# Requirements
Repeat word for word the part of the restaurant review that opens with the words containing "Located in Wanchai" and closes with "on its own.".

# Passage to read

2016年10月5日 星期三

Wineshark HK Restaurant Review - Wagyu Takumi

Located in Wanchai and near where my secondary school is, this Michelin 2-star Japanese French restaurant may take you a while to find. Fortunately(?) we saw some mainland tourists taking photos with the restaurant sign so could readily tell where it is.

Once inside, you would find it is only a small restaurant with seating around the open kitchen, maybe around 14 in total. Immediately we were greeted by Chef Mori and his team and seated at one end of the counter, which was more private. Honest speaking the decoration might not have a big wow factor, but the close proximity to the chef and kitchen allows you to have a first-hand close-up experience on the cooking and delicate preparation of the dishes which is also a great experience on its own.

We had decided to go for the tasting menu, which has 8 courses and I also opted for the wine pairing. To begin with, we have the Amuse Bouche, comprising three seasonal items. The first is a beef tartar on rice cracker, which is seasoned perfectly and giving a nice contrast on texture with the cracker. The second is a fennel soup with some crab meat, full of flavors and delicate, and the last is a deep fried scallop ball which got a puffy outside, with the scallop soft and melting inside. The presentation is also impeccable. This certainly reminded me of some similar experience from Amber and L'Atelier de Joel Robuchon. The wine paired is a Blanc de Blancs from Champagne.

Second course is Sanma, which is Bourghour with Fresh Herbs and Sweet Bitter Sauce. The fish is very fresh and tasty, having been marinated and slightly pan-fried, with some onion, cucumber and tomato chopped very finely underneath. A fantastic dish and is one of my favorite on the night. The sauce is also phenomenal, made by the fish reduction to provide a anchovy notes to further enhance the taste. The wine paired is a Sancerre.

Third is Uni, which is Hokkaido Sea Urchin with Lily Root and Caviar. Once again the presentation is very beautiful, with the sea urchin fresh and complemented by the caviar. There are also some shrimp with the lily root jelly to give a different bite to the enjoyment. Probably because we had experienced some of the best sea urchin back in Hokkaido, this one is a bit short of expectation, but it is still a very good one. The wine paired is a Chablis Grand Cru.

Fourth is Japanese Octopus, which is cooked with red wine, pumpkin espuma and truffle foam. The octopus has the right texture and can easily be cut by the knife, and got a bit of chew to offer, and the red wine sauce added a nice note on the finish. To pair with this sauce, the chef has a grape on the side which got some spice sprinkled which added an extra dimension to the palate, and the pumpkin espuma and truffle foam further increased the complexity on the flavors. The wine paired is a Pinot Noir from Alsace.

[Dataset excerpt]
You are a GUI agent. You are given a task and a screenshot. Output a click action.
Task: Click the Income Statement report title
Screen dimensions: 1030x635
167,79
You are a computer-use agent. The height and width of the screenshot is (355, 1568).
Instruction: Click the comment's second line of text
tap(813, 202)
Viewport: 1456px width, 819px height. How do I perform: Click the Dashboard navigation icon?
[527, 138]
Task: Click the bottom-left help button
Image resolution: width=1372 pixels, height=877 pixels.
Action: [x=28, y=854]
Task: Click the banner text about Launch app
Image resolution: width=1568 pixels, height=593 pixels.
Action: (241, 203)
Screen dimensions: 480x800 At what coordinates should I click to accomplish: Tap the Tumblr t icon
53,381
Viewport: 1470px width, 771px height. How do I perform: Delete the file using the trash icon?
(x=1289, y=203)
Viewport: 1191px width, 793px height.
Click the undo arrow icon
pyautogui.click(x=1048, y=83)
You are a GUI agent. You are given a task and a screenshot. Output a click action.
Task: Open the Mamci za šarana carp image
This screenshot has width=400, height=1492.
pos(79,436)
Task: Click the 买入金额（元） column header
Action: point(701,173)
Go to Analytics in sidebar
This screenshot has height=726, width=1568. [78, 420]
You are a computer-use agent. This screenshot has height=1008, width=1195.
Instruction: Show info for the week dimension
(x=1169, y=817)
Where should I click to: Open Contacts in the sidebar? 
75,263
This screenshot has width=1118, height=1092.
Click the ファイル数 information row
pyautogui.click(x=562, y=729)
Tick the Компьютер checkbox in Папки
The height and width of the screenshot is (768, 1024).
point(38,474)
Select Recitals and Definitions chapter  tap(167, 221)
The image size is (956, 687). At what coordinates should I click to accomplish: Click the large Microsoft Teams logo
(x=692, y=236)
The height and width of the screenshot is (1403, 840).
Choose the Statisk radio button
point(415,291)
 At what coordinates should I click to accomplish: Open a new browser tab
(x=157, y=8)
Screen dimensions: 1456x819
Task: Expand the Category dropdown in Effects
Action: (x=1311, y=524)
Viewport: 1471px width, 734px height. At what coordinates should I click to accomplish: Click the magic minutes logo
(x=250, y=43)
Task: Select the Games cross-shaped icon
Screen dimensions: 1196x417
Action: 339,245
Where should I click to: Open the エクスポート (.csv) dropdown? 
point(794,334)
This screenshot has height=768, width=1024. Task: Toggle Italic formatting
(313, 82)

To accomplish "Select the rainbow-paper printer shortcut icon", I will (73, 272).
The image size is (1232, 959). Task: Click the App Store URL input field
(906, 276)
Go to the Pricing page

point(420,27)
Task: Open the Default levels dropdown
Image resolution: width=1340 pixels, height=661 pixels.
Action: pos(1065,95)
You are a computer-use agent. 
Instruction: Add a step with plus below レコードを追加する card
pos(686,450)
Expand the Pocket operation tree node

# Answer to the task
Located in Wanchai and near where my secondary school is, this Michelin 2-star Japanese French restaurant may take you a while to find. Fortunately(?) we saw some mainland tourists taking photos with the restaurant sign so could readily tell where it is.

Once inside, you would find it is only a small restaurant with seating around the open kitchen, maybe around 14 in total. Immediately we were greeted by Chef Mori and his team and seated at one end of the counter, which was more private. Honest speaking the decoration might not have a big wow factor, but the close proximity to the chef and kitchen allows you to have a first-hand close-up experience on the cooking and delicate preparation of the dishes which is also a great experience on its own.